Exercise: The response should hold each line from the entries below where "target" is found.

Records contained in a dataset
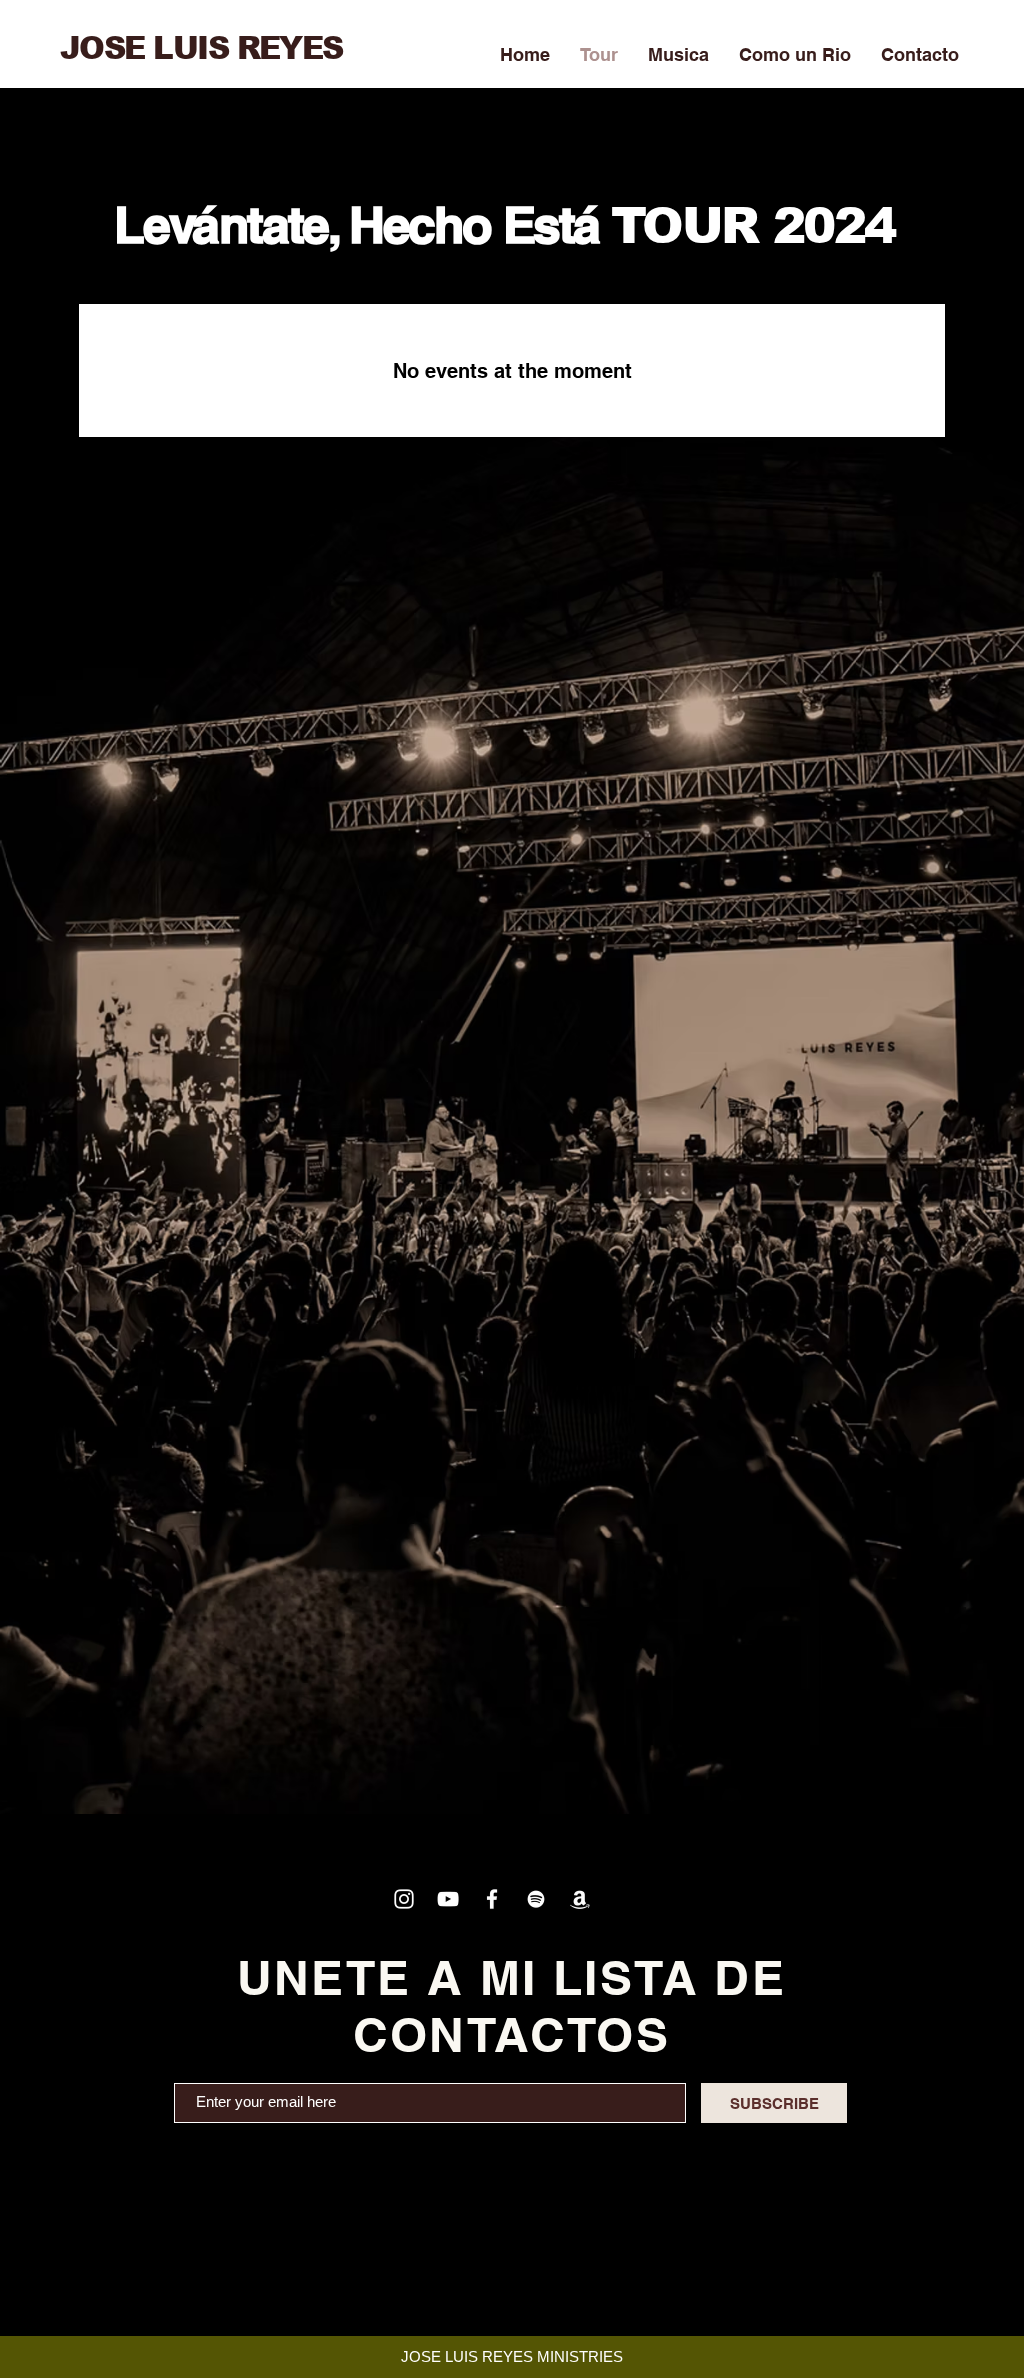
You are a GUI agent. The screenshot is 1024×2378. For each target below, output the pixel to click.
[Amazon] (580, 1899)
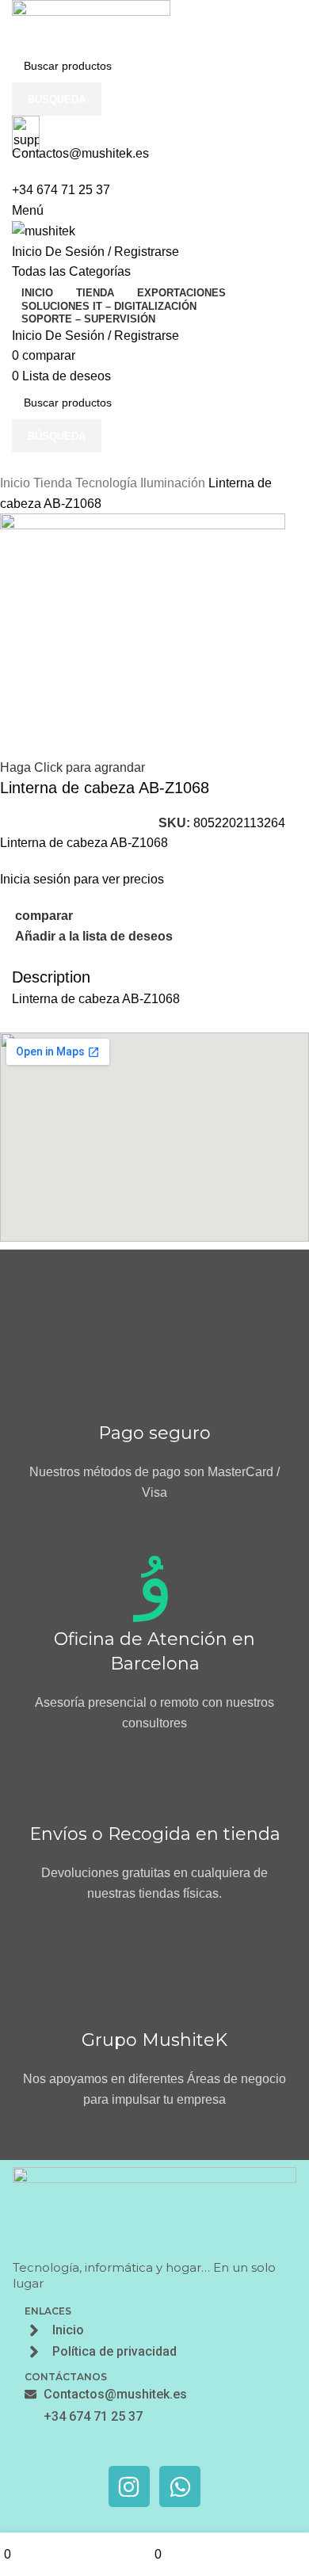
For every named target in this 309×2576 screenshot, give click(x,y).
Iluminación (174, 483)
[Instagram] (129, 2486)
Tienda (54, 483)
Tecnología (107, 483)
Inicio (16, 483)
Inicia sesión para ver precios (82, 879)
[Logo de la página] (91, 23)
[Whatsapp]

Response to the task:
You are a GUI agent. The screenshot is 1024×2378. For each target below, output the pixel to click.
For every named target in this 309×2576 screenshot, give click(x,y).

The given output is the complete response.